| 9/11 Families Testify in Moussaoui Defense
By MATTHEW BARAKAT, Associated Press Writer
ALEXANDRIA, Va. - Families of Sept. 11, 2001, victims, brought forward by lawyers trying to spare the life of terrorist conspirator Zacarias Moussaoui, pressed their point Thursday that they don't seek revenge for their loss.
Testimony from about a dozen relatives was meant to counter the emotional punch of nearly four dozen witnesses who gave heartbreaking testimony for prosecutors about the impact of the attacks that killed nearly 3,000 people.
Among the defense witnesses Thursday was Andrea LeBlanc of New Hampshire, who lost her husband Robert, a retired geography professor, on the United Airlines plane that struck the second of the twin towers of the World Trade Center in New York.

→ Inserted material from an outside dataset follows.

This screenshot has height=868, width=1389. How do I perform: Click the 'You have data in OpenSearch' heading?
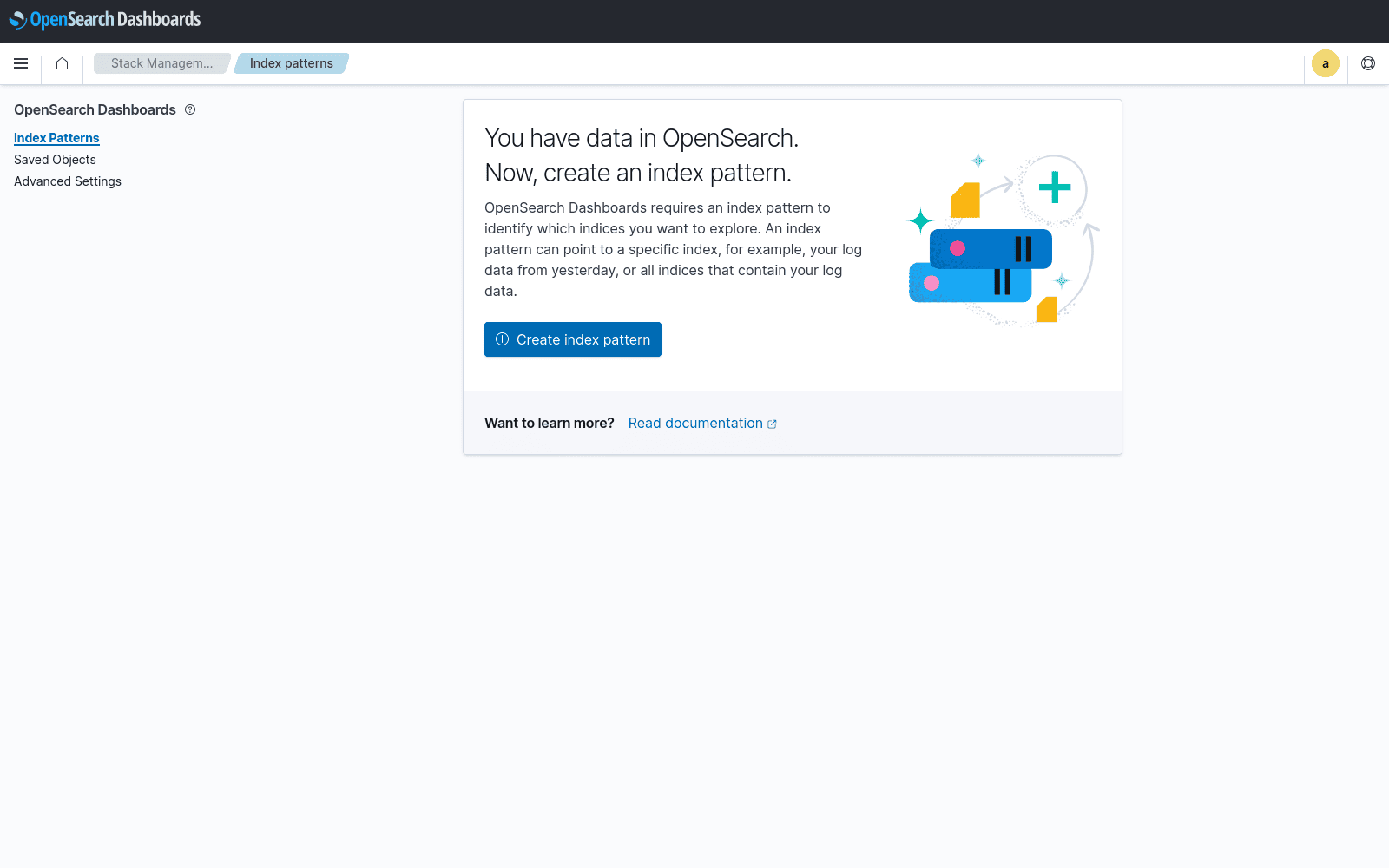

She recalled watching TV when that plane hit, finding out hours later her husband was on it, and the pain of having to tell her kids. "To their credit, they're all their father's children," said LeBlanc, an opponent of the wars in Afghanistan and Iraq. "There's never angry words, no recrimination or vengeance-seeking."
Court rules prohibited witnesses on either side from opining on the choice jurors will face when deliberations begin next week — whether Moussaoui should get the death penalty or life in prison.
But the defense witnesses left the unmistakable message that they opposed execution for Moussaoui, as they talked about how they have devoted their lives to reconciliation rather than vengeance.
Alice Hoglan, the mother of a public relations man, Mark Bingham, who died on United Flight 93 in Pennsylvania, said she had tried since Sept. 11 to embody the values of her son, "who embraced everyone."
Bingham was flying to San Francisco that day for the wedding of a fraternity brother, an Egyptian Muslim.
His mother said that she and other relatives of Flight 93 victims now sponsor athletic events and hope to create a scholarship in Bingham's name.
Paula Shapiro, who lost her son, Eric, an insurance executive who worked on the 89th floor of the second tower, said she was proud to learn he had spent his last moments helping others try to get out of the building.
"He acted with honor and thought of someone else before himself," she said.
Since the tragedy, Shapiro, a social worker who was on the Navajo reservation in New Mexico on Sept. 11, said she has devoted her efforts to promoting her son's and country's main values: "fairness, understanding and compassion."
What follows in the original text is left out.